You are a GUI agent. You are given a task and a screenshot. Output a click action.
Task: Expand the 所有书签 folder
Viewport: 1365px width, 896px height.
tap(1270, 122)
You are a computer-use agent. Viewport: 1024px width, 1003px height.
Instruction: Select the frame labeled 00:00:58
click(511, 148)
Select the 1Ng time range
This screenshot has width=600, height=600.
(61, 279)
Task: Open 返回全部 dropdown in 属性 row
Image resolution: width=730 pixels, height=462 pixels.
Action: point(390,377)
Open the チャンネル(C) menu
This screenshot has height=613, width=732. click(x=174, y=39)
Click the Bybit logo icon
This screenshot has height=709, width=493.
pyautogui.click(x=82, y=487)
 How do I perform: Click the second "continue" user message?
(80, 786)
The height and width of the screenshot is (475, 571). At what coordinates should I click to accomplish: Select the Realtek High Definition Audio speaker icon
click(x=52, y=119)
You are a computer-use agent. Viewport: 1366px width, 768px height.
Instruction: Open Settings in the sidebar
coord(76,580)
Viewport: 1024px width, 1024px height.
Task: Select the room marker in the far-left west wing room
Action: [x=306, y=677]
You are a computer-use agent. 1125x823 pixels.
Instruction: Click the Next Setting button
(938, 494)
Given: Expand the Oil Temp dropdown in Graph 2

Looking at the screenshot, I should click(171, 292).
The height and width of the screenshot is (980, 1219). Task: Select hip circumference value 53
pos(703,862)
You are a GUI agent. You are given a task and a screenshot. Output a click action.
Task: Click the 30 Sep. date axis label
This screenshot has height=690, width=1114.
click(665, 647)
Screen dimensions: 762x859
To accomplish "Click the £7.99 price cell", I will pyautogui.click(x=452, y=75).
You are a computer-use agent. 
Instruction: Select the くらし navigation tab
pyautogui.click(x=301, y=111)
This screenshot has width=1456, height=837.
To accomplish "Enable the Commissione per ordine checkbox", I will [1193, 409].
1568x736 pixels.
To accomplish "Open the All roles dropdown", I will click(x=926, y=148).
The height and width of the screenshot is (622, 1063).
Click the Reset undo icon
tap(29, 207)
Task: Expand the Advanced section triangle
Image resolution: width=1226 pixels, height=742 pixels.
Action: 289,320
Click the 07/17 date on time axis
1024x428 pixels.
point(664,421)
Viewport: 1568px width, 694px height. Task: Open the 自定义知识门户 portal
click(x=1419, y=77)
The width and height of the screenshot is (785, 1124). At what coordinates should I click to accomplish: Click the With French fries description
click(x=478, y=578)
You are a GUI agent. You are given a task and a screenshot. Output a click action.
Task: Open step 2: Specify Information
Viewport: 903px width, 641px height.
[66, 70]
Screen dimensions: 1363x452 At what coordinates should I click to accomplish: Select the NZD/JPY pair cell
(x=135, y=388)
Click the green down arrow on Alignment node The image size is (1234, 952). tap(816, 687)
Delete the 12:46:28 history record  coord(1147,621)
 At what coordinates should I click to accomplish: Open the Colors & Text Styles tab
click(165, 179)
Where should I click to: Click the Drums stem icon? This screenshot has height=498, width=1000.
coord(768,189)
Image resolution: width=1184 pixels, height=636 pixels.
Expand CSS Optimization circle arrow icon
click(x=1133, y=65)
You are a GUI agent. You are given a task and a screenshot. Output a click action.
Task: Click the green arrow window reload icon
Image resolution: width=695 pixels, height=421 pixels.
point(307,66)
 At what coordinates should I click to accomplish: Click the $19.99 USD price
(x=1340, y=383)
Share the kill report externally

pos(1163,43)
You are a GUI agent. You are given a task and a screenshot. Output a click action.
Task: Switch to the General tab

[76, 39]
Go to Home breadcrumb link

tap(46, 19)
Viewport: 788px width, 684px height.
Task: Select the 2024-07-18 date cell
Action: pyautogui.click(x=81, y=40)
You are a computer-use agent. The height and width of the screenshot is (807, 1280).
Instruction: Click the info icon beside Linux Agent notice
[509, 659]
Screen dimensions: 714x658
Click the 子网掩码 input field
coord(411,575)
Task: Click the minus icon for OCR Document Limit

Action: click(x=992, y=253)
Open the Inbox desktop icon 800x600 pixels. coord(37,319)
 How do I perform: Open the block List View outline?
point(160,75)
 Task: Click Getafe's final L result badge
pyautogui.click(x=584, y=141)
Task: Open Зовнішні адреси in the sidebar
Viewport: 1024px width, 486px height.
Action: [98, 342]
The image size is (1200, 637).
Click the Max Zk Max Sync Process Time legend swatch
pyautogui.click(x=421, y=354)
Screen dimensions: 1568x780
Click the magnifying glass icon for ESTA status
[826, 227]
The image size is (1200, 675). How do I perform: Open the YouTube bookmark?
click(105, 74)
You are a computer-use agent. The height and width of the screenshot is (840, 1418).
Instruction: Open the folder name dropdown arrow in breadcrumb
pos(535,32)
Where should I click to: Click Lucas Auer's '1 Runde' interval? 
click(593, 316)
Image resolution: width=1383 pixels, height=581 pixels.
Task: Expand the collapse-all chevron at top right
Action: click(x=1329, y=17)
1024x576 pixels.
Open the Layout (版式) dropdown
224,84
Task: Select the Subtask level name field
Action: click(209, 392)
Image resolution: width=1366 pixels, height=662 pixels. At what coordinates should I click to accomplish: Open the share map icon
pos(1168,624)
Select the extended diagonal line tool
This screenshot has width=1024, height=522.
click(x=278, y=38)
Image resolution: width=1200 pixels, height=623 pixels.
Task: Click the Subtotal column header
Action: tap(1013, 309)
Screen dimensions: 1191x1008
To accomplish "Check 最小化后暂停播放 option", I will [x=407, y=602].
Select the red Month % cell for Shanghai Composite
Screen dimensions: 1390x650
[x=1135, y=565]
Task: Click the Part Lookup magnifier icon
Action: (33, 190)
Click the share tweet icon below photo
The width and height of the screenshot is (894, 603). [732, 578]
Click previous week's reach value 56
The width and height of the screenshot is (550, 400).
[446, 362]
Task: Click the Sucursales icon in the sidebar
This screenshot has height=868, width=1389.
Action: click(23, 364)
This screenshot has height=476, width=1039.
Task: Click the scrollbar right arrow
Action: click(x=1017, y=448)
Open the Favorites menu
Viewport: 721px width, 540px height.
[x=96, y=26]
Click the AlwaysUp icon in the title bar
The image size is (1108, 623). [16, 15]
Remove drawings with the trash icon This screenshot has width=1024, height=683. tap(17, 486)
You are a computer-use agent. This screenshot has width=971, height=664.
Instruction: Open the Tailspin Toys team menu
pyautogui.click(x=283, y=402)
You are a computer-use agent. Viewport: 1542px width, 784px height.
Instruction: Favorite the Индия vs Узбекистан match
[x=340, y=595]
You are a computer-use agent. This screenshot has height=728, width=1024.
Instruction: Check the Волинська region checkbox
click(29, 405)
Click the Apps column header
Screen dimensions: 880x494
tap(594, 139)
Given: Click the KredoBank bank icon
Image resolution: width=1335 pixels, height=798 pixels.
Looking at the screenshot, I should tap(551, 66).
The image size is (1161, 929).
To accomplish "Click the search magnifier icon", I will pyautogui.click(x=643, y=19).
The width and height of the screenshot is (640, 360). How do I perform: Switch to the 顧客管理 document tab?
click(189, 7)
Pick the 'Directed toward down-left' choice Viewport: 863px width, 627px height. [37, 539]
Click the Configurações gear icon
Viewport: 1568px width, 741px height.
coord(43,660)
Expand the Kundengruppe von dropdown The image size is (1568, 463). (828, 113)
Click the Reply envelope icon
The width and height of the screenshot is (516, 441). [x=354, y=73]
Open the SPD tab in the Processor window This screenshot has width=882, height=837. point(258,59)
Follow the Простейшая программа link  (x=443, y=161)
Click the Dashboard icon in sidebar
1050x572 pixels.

===

EXERCISE GOAL - Give the number of lines in the entries that hold the word "green", and nothing else.

WRITTEN SOLUTION - 2